Harwood, a therapist, presents a practical guide that sets up close relational bonds as the foundation of parenting success.
A child with a secure attachment to at least one caregiver is more likely to be independent, caring, confident, and resilient, asserts the author in the introduction to her new parenting guide, which approaches its topic in a chatty, friendly, and effervescent style. Harwood breaks down basic concepts of attachment and offers empowering tools for caregivers of kids of any age, while acknowledging the challenges of raising neurodivergent children, or kids who have gone through trauma. She also notes the inevitable gaps that a book by a straight white woman will have when approaching the topic of identity oppression.
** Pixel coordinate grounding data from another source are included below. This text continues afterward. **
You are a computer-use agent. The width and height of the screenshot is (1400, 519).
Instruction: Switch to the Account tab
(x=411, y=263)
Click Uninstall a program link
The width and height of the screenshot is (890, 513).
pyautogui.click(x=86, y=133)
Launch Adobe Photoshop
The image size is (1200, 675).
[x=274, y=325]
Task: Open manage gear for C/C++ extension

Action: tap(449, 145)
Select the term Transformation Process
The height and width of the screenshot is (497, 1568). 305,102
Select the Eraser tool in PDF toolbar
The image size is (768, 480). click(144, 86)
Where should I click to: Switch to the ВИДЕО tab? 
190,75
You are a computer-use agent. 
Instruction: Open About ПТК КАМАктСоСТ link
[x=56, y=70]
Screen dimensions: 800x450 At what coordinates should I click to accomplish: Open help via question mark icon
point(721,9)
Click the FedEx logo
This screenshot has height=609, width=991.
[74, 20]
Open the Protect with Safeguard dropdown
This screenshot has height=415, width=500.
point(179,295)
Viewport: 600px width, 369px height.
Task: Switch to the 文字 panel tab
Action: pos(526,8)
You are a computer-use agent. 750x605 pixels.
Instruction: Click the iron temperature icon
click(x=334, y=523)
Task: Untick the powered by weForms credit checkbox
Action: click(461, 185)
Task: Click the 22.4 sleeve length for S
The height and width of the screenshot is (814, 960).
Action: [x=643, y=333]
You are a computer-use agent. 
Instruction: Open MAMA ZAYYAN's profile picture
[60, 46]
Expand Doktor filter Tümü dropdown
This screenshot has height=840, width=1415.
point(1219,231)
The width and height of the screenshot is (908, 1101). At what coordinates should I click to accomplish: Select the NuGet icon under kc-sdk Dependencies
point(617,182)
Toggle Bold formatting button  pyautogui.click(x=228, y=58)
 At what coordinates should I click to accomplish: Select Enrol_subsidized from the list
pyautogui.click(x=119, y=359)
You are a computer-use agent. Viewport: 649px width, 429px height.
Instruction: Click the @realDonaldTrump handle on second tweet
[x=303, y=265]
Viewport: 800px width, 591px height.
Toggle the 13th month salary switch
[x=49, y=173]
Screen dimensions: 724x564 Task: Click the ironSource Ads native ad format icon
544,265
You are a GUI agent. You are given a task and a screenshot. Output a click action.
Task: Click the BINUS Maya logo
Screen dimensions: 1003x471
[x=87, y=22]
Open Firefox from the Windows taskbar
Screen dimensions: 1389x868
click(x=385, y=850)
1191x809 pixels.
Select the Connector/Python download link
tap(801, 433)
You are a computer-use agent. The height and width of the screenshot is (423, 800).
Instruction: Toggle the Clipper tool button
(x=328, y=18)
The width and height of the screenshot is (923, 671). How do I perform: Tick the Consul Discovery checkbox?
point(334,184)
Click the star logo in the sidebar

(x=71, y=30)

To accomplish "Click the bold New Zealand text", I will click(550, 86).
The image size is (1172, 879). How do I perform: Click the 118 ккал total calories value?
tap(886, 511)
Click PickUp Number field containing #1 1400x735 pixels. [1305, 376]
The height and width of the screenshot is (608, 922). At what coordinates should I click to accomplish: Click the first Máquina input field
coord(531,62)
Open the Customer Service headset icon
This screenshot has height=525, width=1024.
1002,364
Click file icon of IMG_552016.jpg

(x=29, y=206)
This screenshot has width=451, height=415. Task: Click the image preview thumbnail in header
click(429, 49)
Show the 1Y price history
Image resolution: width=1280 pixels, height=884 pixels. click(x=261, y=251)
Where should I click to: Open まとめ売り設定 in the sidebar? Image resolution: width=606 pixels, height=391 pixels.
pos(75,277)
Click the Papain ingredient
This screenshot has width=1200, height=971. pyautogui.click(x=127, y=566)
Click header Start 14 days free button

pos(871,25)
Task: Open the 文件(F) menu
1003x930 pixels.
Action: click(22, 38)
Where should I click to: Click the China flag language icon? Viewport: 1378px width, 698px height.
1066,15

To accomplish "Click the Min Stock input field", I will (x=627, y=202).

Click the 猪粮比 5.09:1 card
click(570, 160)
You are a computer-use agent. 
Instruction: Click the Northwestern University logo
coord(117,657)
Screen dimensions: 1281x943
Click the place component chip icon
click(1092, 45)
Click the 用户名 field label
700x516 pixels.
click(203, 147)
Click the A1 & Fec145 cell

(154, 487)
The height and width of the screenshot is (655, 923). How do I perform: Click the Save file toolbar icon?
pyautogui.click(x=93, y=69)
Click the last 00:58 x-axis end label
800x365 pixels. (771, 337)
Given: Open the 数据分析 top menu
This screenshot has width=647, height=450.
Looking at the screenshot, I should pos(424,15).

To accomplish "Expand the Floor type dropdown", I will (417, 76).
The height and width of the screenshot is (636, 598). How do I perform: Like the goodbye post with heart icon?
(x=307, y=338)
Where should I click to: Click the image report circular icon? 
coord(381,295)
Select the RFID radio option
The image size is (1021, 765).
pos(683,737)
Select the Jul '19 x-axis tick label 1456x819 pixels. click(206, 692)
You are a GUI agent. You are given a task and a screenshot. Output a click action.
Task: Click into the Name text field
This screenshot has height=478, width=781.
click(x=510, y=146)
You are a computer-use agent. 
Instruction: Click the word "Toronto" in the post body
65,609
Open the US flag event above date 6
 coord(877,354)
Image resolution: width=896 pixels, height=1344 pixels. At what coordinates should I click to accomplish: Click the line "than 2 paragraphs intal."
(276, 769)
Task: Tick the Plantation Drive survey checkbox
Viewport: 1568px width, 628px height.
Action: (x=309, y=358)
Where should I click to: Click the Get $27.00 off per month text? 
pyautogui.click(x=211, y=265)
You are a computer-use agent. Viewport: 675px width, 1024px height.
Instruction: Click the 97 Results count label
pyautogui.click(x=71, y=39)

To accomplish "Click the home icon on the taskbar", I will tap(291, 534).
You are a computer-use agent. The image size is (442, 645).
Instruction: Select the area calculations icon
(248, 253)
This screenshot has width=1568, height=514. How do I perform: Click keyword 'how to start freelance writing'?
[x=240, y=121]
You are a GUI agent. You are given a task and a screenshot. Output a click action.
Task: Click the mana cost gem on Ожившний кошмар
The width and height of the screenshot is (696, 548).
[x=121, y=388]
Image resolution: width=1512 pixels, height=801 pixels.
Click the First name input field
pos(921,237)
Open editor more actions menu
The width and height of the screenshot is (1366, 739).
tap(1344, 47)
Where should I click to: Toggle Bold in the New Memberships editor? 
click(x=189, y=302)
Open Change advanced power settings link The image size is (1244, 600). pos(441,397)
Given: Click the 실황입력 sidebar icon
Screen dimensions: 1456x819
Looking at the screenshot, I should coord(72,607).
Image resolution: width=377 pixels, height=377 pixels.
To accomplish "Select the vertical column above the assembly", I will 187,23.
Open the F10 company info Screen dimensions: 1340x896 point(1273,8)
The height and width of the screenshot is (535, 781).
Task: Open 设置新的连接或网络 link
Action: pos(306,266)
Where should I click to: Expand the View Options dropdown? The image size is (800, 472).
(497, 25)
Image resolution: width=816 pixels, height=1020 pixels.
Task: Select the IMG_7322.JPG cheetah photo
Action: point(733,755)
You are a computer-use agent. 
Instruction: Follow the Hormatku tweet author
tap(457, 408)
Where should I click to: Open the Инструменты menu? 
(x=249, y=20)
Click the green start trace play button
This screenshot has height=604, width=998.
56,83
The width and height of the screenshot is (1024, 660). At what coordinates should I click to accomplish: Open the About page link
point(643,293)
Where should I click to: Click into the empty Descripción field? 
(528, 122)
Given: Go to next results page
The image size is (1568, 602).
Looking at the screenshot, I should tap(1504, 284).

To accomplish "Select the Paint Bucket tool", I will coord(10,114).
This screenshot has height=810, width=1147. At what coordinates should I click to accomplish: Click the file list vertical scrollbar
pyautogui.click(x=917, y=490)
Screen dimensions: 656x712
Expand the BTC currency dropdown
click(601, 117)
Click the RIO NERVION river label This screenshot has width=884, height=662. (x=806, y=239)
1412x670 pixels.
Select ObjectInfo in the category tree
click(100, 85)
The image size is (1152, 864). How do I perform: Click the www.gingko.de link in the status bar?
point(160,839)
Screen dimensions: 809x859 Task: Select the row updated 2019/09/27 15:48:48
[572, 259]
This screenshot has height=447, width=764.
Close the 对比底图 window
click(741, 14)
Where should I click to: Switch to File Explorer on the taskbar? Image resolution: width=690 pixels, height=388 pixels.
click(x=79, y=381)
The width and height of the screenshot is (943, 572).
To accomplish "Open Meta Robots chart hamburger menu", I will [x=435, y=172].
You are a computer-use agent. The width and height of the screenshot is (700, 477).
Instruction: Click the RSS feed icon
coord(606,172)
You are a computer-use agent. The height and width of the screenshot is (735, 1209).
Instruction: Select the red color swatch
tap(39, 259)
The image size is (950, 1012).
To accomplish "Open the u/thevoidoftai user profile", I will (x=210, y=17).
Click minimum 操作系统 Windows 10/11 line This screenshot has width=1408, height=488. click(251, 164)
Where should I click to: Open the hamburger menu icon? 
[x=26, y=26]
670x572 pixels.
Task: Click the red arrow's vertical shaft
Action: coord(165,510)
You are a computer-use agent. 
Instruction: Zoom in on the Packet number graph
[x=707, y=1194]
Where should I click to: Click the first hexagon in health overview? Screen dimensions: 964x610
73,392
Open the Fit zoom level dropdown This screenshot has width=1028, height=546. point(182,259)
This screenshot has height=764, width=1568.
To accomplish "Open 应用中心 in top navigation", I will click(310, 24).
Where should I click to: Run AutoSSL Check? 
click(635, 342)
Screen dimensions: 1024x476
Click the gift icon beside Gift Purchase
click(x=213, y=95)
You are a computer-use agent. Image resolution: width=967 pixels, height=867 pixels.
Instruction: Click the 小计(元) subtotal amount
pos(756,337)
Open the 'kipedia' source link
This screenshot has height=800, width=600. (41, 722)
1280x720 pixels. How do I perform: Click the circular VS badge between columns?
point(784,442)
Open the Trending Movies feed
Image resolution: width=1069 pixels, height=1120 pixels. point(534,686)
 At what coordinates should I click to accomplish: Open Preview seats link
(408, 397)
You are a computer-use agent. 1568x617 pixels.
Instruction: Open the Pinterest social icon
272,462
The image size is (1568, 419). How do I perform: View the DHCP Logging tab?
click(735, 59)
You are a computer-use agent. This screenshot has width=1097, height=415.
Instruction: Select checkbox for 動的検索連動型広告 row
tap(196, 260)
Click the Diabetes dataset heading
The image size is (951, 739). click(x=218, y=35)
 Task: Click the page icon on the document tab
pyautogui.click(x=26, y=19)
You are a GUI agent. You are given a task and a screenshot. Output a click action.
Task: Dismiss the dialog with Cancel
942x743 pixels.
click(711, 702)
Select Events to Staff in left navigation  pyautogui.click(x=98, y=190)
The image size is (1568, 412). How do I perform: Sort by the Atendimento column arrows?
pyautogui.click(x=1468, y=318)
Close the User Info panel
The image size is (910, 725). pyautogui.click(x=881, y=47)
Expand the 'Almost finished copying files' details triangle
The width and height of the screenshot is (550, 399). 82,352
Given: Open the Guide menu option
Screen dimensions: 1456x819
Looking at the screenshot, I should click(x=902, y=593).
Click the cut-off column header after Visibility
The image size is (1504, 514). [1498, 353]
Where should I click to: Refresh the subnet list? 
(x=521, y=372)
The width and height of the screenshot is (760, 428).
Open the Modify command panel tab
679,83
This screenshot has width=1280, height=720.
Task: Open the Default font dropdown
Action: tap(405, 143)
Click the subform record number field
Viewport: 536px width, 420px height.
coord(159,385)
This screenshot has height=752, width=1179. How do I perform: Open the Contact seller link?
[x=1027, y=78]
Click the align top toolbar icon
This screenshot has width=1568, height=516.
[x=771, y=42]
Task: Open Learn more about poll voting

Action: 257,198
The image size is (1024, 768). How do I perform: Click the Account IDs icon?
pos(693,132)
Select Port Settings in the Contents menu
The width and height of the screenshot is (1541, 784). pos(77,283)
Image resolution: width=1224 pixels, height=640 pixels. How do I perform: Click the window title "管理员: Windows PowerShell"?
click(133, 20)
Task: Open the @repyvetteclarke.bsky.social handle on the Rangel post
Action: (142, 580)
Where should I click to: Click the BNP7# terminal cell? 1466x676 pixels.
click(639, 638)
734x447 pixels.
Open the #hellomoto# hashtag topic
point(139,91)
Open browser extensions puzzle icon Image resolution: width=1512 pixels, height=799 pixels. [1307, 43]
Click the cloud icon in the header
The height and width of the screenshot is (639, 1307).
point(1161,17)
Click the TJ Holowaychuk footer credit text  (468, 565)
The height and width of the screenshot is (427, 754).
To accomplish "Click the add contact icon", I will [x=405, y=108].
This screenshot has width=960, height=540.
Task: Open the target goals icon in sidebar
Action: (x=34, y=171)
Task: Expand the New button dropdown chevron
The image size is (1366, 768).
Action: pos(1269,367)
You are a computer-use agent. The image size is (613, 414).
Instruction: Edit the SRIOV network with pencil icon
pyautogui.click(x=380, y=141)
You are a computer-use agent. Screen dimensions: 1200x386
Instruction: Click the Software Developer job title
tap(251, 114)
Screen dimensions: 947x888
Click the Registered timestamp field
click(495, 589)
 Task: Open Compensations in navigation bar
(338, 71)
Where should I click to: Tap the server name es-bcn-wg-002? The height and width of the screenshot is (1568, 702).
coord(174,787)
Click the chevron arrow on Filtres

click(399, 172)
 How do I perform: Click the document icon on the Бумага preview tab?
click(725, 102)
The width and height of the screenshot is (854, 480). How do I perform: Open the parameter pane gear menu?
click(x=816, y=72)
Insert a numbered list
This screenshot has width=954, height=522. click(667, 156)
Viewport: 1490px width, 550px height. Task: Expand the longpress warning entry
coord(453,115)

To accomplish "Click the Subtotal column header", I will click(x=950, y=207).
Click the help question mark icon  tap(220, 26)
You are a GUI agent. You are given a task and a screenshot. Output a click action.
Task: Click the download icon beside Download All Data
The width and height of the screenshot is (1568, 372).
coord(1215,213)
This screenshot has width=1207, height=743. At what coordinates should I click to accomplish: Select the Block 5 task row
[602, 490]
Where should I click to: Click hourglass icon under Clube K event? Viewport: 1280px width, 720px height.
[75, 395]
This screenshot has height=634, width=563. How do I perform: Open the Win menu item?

In discussions reinforced by solid data and actionable advice, Harwood proposes a “high structure, high nurture” environment as the best parenting strategy—one in which conflict is an opportunity for discovery, and the emphasis is on cooperation: “When we create a secure connection with our children,” she writes, “it helps them to trust our capacity to help them through the hard stuff.” She illuminates each chapter with relevant stories from her and other parents’ experiences. The book also includes “Nerd Alert” sections, which delve deep into the research and science behind various concepts. These data-rich sections can be easily skipped by those who aren’t interested, but those who are will find engaging explanations of the prefrontal cortex, internal scripts, Edward Tronick’s well-known 1970s “still face” experiment, and more. Harwood’s boisterous prose invigorates lessons in managing conflict, enforcing structure, navigating difficult topics (such as addiction, racism, and abuse), and developing confidence. The type of parenting that this book espouses won’t come naturally to all readers, and it emphasizes that secure attachment isn’t possible without putting in the work to address one’s own attachment traumas, which she calls “ghost hunting”; the more settled and present caregivers are, she points out, the easier it is for kids to find comfort and connection with them.
An accessible, enthusiastic manual on how to raise resilient, confident kids.